[STATED PROBLEM] Reproduce the stretch of records from the line containing "Task: Click the red earnings marker near Nov" through the end of the records, word for word. Leave the pictures out of your answer.

(Saved entries)

• • • • • • •

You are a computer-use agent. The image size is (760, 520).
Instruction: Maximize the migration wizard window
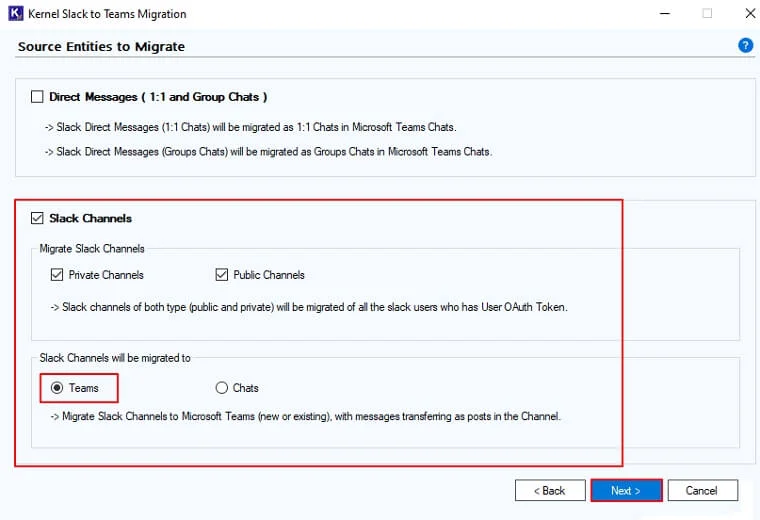pyautogui.click(x=707, y=13)
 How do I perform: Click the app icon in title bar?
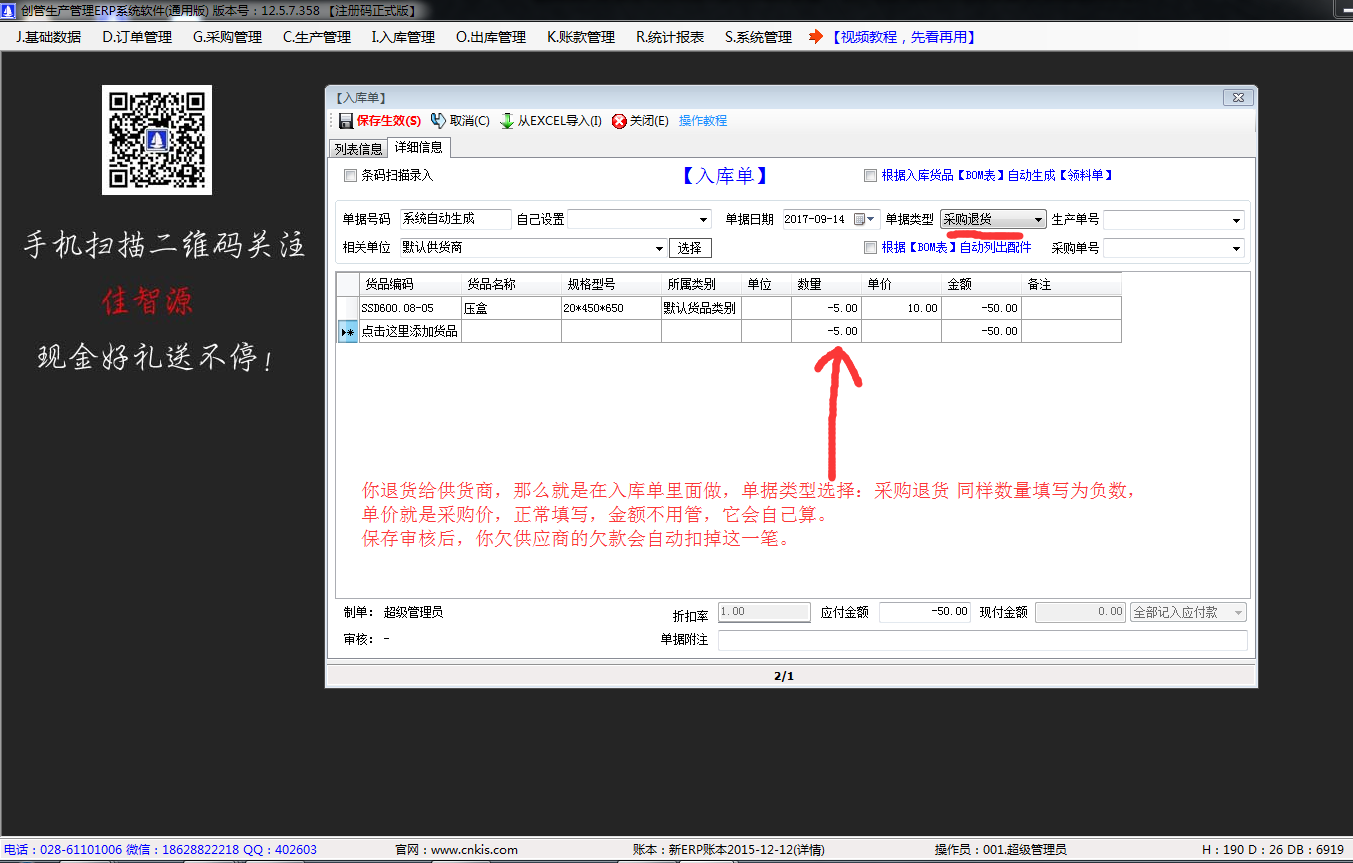(10, 11)
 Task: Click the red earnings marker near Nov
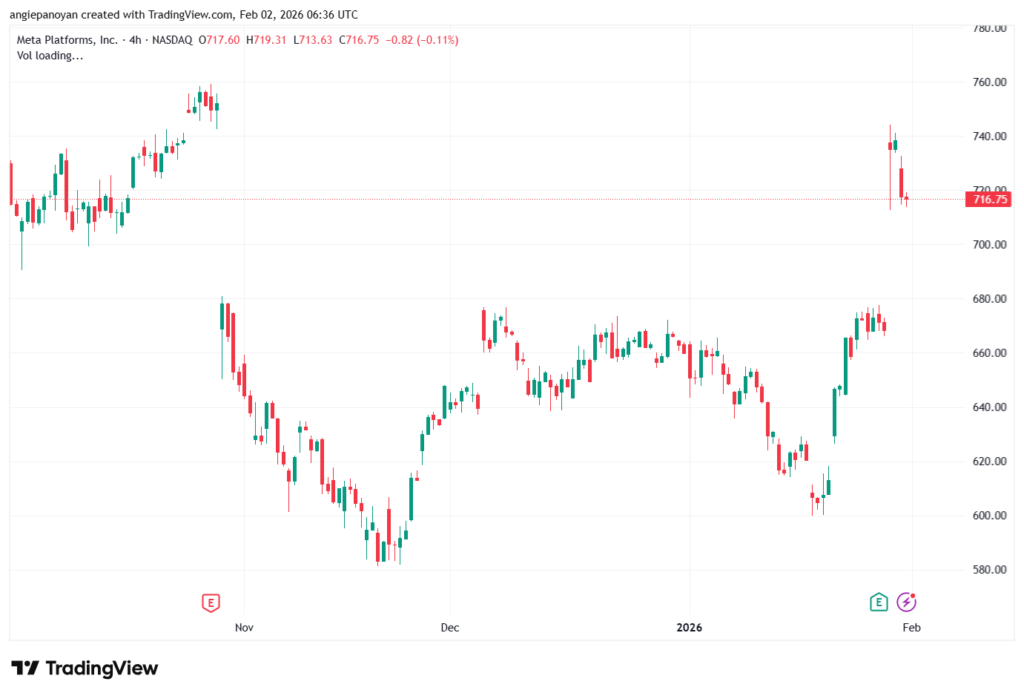click(x=210, y=602)
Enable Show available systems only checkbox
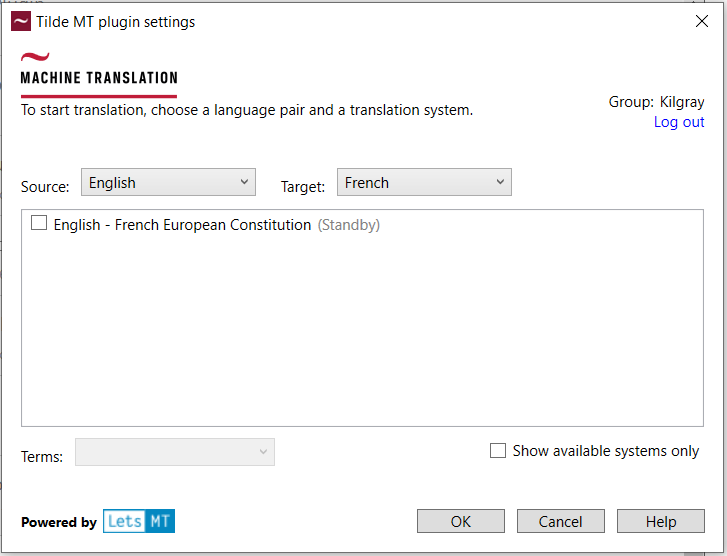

• • • • • • •

[COMPLETE ANSWER]
 Task: Click the red earnings marker near Nov
click(x=210, y=602)
Enable Show available systems only checkbox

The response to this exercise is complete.